• Pain · Jan 2015

    Comparative Study

    Differences in pain-related fear acquisition and generalization: an experimental study comparing patients with fibromyalgia and healthy controls.

    • Ann Meulders, Anne Jans, and Johan W S Vlaeyen.
    • aResearch Group on Health Psychology, University of Leuven, Leuven, Belgium bCenter for Excellence on Generalization Research in Health and Psychopathology, University of Leuven, Leuven, Belgium cDepartment of Clinical Psychological Science, Maastricht University, the Netherlands.
    • Pain. 2015 Jan 1;156(1):108-22.

    AbstractAnomalies in fear learning, such as failure to inhibit fear to safe stimuli, lead to sustained anxiety, which in turn may augment pain. In the same vein, stimulus generalization is adaptive as it enables individuals to extrapolate the predictive value of 1 stimulus to similar stimuli. However, when fear spreads in an unbridled way to novel technically safe stimuli, stimulus generalization becomes maladaptive and may lead to dysfunctional avoidance behaviors and culminate in severe pain disability. In a voluntary movement conditioning paradigm, we compared the acquisition and generalization of pain-related fear in patients with fibromyalgia (FM) and healthy controls.

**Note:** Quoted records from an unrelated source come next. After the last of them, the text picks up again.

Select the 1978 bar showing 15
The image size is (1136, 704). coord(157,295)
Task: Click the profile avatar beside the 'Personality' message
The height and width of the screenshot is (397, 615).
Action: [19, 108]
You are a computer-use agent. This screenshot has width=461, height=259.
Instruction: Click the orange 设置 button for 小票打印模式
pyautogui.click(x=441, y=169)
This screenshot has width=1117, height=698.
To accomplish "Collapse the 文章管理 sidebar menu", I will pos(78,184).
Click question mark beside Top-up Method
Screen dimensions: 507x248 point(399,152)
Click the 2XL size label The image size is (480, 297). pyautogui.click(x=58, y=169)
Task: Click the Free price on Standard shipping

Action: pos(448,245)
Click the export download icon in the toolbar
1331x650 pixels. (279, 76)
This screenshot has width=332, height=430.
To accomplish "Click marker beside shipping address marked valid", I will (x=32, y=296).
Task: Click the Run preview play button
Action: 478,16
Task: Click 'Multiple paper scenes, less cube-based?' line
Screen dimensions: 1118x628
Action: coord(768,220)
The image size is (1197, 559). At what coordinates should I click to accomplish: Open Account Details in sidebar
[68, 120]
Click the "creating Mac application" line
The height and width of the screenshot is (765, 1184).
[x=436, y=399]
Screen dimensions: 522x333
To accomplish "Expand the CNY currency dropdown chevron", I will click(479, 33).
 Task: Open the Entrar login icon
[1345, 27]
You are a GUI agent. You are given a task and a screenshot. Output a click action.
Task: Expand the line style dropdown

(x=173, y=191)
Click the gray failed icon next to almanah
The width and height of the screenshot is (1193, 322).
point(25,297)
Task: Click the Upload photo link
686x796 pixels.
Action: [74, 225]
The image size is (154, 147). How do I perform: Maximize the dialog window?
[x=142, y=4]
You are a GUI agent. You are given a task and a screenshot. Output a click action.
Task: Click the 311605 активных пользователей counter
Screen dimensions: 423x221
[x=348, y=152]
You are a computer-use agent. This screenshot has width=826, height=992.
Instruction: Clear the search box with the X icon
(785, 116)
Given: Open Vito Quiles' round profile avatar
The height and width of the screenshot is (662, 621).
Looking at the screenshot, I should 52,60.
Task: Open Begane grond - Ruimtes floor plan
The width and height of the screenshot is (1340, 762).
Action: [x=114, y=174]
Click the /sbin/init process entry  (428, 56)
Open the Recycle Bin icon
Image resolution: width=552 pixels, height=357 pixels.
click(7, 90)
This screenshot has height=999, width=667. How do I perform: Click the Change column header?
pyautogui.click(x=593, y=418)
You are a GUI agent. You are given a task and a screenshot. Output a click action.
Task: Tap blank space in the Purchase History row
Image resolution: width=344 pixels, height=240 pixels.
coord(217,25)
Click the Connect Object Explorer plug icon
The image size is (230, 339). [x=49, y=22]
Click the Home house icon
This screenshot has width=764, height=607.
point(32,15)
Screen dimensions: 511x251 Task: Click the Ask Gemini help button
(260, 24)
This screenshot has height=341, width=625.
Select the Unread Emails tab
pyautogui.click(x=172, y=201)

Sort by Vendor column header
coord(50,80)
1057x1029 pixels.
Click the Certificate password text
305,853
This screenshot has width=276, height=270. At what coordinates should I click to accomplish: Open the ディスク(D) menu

During acquisition, participants received predictable pain in 1 context (ie, 1 movement predicts pain, whereas another does not), and unpredictable pain in another (ie, pain never contingent upon movement). Fear generalization to novel movements (resembling the original painful or nonpainful movement) was tested in both contexts. Results indicated that the FM group showed slower differential acquisition of pain-related fear in the predictable context, and more contextual pain-related fear in the unpredictable context. Fear of movement-related pain spreads selectively to novel movements similar to the original painful movement, and not to those resembling the nonpainful movement in the healthy controls, but nondifferential fear generalization was observed in FM. As expected, in the unpredictable context, we also observed nondifferential fear generalization; this effect was more pronounced in FM. Given the status of overgeneralization as a plausible transdiagnostic pathogenic marker, we believe that this research might increase our knowledge about pathogenesis of musculoskeletal widespread pain.